A rare case of atypical ANCA-associated vasculitis without crescents overlapping with invasive pulmonary aspergillosis, successfully treated to remission with intravenous immunoglobulin therapy
CEN Case Rep. 2022 Mar 10. doi: 10.1007/s13730-022-00696-0. Online ahead of print.
Antineutrophil cytoplasmic antibody (ANCA)-associated vasculitis (AAV) is life-threatening without treatment, but aggressive immunosuppression increases the risk of exacerbating a coexisting infection. Finding the balance between efficacy and safety of immunosuppression is challenging. We describe a 74-year-old man who was diagnosed with AAV following the aggravation of chronic pulmonary aspergillosis that required an aggressive antifungal agent.
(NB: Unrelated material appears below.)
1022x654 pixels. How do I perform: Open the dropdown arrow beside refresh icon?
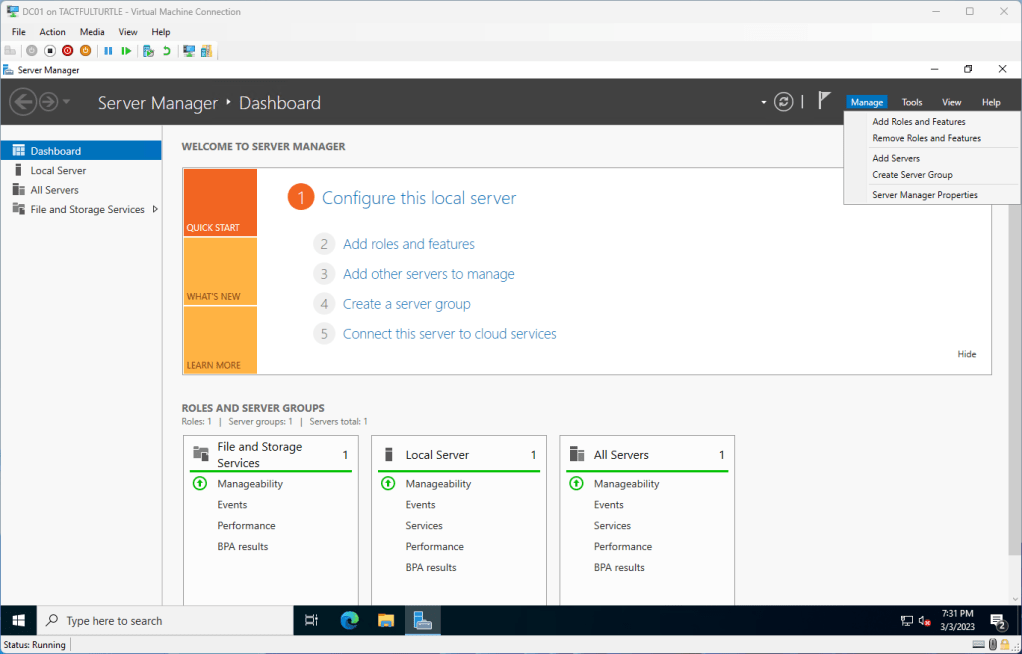coord(764,102)
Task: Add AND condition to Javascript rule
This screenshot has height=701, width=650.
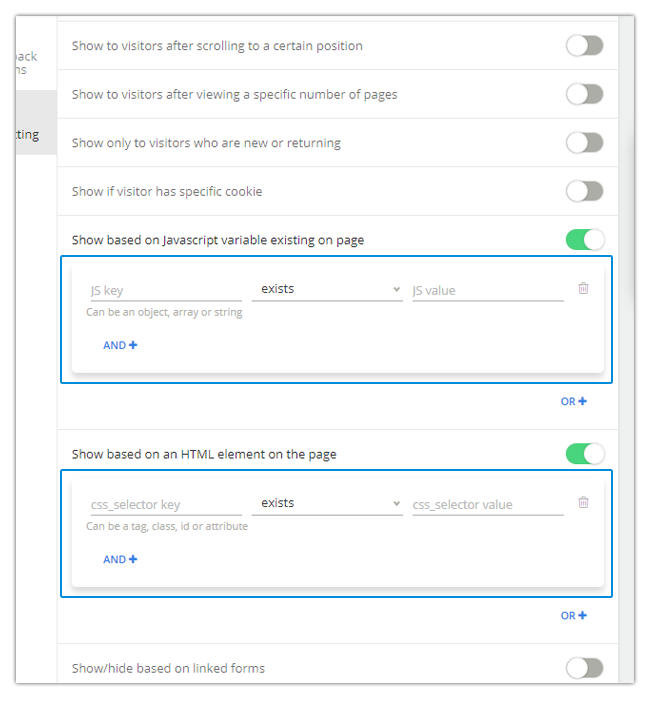Action: pos(120,345)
The laboratory data on admission demonstrated severe kidney failure requiring hemodialysis. Due to the active infection, we chose intravenous immunoglobulin (IVIg) as a low-risk initial treatment, which remarkably improved renal dysfunction (serum creatinine; 16.7 mg/dL-3.7 mg/dL) and systemic inflammation. Renal biopsy that was performed after renal recovery revealed atypical ANCA-associated nephritis without cellular crescents but with massive arteritis with multiple vascular sizes and diffuse interstitial inflammation. Despite these active AAV findings, adding plasma exchange therapy (PE) and low-dose steroids were sufficient to induce remission. The main pathogenesis of severe renal impairment was probably the reduction of blood flow, resulting from occlusions of small arteries by inflammatory cell infiltration and vascular endothelial injury due to AAV. Combination treatment with antifungal agents, IVIg, PE, and low-dose steroid treatment led to complete resolution of vasculitis. The specific histological findings and the good response to treatments suggest that pulmonary aspergillosis might trigger vasculitis through induction of ANCA antigen expression. IVIg could be an important option especially for cases of AAV associated with pulmonary aspergillosis.